That's barbaric and terrible.
Magliabechi.
I had a child out of wedlock in the Midwest in America in the 1960's. The child was removed from the mother and the mother cast out from her family and society. The father was smacked on the wrist and told to be more careful next time.
barbary and terror is everywhere.
Merle
_________________
Alis volat propriis
State Motto of Oregon
barbary and terror is everywhere.
Merle
That's a great pity and it's very sad- no one should be treated like that.
Magliabechi.
I am sorry everyone for leaving you without telling you my situation. On another tread on the main forum, I posted my situation. And soeone said to just go kill myself. So, i became fustrated and felt bad. So, I deleted everything. I felt people were nice but that comment really hurt me.

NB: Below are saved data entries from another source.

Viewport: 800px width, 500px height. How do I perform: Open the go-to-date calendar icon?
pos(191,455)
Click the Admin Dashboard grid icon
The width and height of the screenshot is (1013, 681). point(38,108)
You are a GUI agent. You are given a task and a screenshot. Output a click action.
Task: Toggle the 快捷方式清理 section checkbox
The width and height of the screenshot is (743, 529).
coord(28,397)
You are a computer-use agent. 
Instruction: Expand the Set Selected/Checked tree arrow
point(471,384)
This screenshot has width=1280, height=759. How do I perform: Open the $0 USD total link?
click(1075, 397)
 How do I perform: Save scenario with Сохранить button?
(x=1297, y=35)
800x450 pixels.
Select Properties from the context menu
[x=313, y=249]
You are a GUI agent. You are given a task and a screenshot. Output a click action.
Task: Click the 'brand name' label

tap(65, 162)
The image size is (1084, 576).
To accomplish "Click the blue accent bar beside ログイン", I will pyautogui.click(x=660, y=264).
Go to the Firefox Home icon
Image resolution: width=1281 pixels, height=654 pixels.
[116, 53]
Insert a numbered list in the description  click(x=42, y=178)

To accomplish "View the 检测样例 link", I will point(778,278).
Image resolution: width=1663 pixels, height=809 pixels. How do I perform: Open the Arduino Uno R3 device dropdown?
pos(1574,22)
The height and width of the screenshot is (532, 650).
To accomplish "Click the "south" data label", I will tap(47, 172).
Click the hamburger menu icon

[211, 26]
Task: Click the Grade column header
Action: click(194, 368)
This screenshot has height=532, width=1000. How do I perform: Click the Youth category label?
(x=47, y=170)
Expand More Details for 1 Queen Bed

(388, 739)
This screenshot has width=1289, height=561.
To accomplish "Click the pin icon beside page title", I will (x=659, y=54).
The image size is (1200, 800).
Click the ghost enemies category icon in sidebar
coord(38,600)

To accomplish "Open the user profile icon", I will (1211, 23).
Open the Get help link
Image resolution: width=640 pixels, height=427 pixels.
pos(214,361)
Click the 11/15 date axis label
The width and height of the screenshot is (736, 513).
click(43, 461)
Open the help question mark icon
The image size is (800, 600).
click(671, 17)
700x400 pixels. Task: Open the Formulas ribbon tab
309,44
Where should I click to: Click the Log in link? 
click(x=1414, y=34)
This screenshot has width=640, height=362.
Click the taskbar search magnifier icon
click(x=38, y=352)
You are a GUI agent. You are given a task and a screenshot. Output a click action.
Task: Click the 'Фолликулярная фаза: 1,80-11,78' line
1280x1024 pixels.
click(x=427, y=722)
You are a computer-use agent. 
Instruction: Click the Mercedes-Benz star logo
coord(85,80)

I would like to describe to you what bothers me. But the story is very long and I doubt anyone would be interested. In short, people in my town see me as very strange. someone got the idea I was a pervert and acused me of such. Then they even took me to court because they claimed I was takking pictures of their daughter. In reality, I was taking picutres of my daughter because I wented them for my daughter to have long after I will be gone. I also enjoy looking at my daughter's pictures a lot. Now the entire town thinks I am a pervert. And I never leave my house. It has been a year and a half. I hate everyone now. And I just feel like giving up. I sit mostly in my room now. I don't have a lot to do anymore. I could explain more. But I know that no matter how well I explain, people always think.. hmmm. Maybe there is something to this? I even went to ministers. and after they said they understood, they had people follow me to the bath room when I needed to go. I hate God.
Old Soul
There is a lot of understanding on these forums but also a lot of unassuaged feelings and tension. I don't know which idiot suggested you should kill yourself but it sounds like you have unfinished business in this world and changes to the situation (no matter how dire) can always be put in motion. I know you mention having a daughter so it may not be practical, but is there even the slightest possibility that you could up sticks and move away from this town of hysterical fools you describe? My folks moved numerous times whilst I was growing up and I turned out OK.
Where I come from evidence is required before assumptions are made about anyone, however when vilification and mass hysteria are involved it can be difficult to make yourself heard, especially in tight knit, god fearing communities. Nobody should be a prisoner in their own home. Don't give up, for the sake of your daughter at least. I know how hard it can be to pull oneself out of a hole without inspiration from outside.